(Entries provided)

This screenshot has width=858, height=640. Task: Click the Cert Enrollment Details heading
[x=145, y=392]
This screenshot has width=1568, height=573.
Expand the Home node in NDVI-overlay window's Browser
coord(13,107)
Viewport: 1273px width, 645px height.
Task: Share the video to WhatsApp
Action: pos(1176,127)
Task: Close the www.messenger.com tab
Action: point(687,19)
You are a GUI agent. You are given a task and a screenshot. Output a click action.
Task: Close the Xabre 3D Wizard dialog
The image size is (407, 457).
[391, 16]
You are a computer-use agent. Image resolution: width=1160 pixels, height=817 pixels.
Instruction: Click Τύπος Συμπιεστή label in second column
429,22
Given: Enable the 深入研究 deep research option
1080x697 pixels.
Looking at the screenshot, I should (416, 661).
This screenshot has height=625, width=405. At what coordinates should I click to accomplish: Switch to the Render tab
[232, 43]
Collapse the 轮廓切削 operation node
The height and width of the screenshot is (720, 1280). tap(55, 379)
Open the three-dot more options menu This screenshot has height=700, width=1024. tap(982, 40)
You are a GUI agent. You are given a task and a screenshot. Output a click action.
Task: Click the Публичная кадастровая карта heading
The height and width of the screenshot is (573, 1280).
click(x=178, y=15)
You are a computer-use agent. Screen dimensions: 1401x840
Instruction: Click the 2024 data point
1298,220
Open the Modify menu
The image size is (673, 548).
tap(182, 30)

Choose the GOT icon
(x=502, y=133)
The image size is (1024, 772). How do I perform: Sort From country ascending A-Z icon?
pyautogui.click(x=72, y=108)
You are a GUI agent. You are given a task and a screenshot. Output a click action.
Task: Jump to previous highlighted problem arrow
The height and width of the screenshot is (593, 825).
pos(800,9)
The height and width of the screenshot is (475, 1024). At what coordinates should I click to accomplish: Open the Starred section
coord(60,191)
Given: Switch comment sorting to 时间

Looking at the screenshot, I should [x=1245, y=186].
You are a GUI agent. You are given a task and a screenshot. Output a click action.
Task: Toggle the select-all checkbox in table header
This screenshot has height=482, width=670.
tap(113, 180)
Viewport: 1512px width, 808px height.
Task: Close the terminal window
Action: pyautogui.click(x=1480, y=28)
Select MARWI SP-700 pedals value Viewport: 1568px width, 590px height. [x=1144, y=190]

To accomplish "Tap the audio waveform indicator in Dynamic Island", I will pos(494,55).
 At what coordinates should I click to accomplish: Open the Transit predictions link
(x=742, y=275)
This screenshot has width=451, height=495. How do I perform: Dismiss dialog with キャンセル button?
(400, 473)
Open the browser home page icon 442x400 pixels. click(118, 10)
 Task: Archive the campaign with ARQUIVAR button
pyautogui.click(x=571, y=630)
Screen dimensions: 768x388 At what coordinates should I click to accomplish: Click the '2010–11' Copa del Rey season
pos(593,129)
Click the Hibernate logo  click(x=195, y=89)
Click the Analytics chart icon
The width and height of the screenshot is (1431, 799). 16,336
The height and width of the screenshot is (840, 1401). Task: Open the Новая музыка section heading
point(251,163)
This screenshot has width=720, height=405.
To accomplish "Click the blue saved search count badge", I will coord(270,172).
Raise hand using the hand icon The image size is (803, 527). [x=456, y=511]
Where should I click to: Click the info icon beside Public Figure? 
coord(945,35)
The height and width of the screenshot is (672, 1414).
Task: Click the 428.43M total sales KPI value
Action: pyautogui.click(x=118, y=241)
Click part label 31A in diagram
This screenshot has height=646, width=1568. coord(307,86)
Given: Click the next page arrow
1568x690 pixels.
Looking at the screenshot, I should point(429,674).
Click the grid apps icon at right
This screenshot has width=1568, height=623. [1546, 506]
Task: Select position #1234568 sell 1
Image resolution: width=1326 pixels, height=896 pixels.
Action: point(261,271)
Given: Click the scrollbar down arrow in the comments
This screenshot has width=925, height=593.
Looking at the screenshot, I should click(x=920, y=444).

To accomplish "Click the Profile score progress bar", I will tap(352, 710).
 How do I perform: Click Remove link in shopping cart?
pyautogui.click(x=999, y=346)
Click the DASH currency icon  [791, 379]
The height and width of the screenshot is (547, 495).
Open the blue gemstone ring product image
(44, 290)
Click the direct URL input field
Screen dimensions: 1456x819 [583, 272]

(End Entries provided)

- **Directions**
Look above for the line holding "Where should I" and the line holding "Given: Click the next page arrow". Retype both, and every line between them, word for word and nothing else.

- **Reply to the exercise**
Where should I click to: Click the info icon beside Public Figure? 
coord(945,35)
The height and width of the screenshot is (672, 1414).
Task: Click the 428.43M total sales KPI value
Action: pyautogui.click(x=118, y=241)
Click part label 31A in diagram
This screenshot has height=646, width=1568. coord(307,86)
Given: Click the next page arrow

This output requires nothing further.